Spatial and temporal variation in ecosystem properties within a river floodplain is influenced by the degree of hydrologic interaction across the floodscape. The Lower Mississippi River (LMR) predictably overtops its banks during the spring flood, resulting in strong but temporary hydrological connection with backwater sites remaining inside the levee system. These backwater sites include numerous secondary channels and backwater lakes. We hypothesized that the physicochemical and biological characteristics of backwater sites in the river floodplain would be related to the timing and duration of hydrologic connection to the river. We tested this hypothesis by collecting samples over a nearly two-year period from the river and three backwater sites that varied in degree, timing, and duration of connection to the channel. Spatial and temporal variation in algal biomass, algal productivity, and the physicochemical environment, as functions of hydrologic connection, were evaluated.
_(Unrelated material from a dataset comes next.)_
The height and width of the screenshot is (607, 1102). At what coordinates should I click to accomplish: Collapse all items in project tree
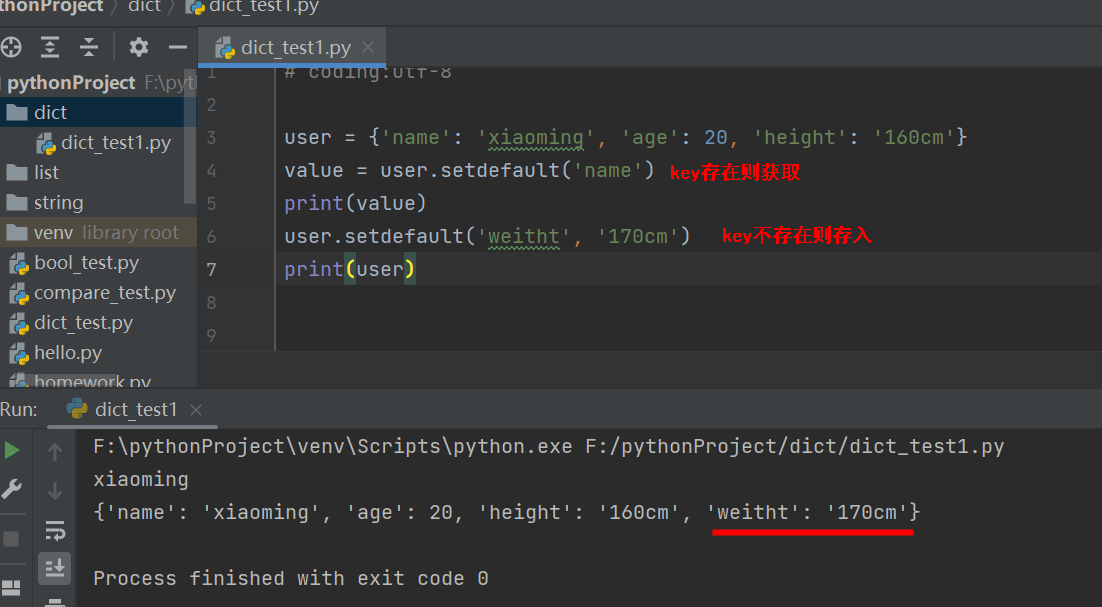point(89,47)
In the laboratory, we tested controlling factors for algal productivity in the river and the backwater sites, by performing photosynthesis-irradiance (P-I) incubations, and nutrient limitation experiments.
Results/Conclusions
The types of biological and physicochemical responses in the three backwater sites were similar, although the timing of changes varied, as they were directly linked to the temporal pattern in degree of hydrologic connection with the river. With strong connection in spring, all three backwater sites experienced elevated turbidity and nutrient (N and P) concentrations, and low chlorophyll. In late spring or in summer, there was a reduction in river water flow through the backwaters, resulting in a decline in suspended sediment load, a deepening of the photic zone, a relaxation of light limitation, and a more than 10-fold increase in algal biomass and production. After prolonged separation from the river, there was a decrease in nutrient concentrations to near zero, and nutrient limitation experiments revealed the development of N-limitation of algal production. As seasonally dynamic hot spots of high primary production, these backwater sites warrant detailed study of their roles in foodweb interactions, energy fluxes, and biogeochemical processes in the LMR floodplain.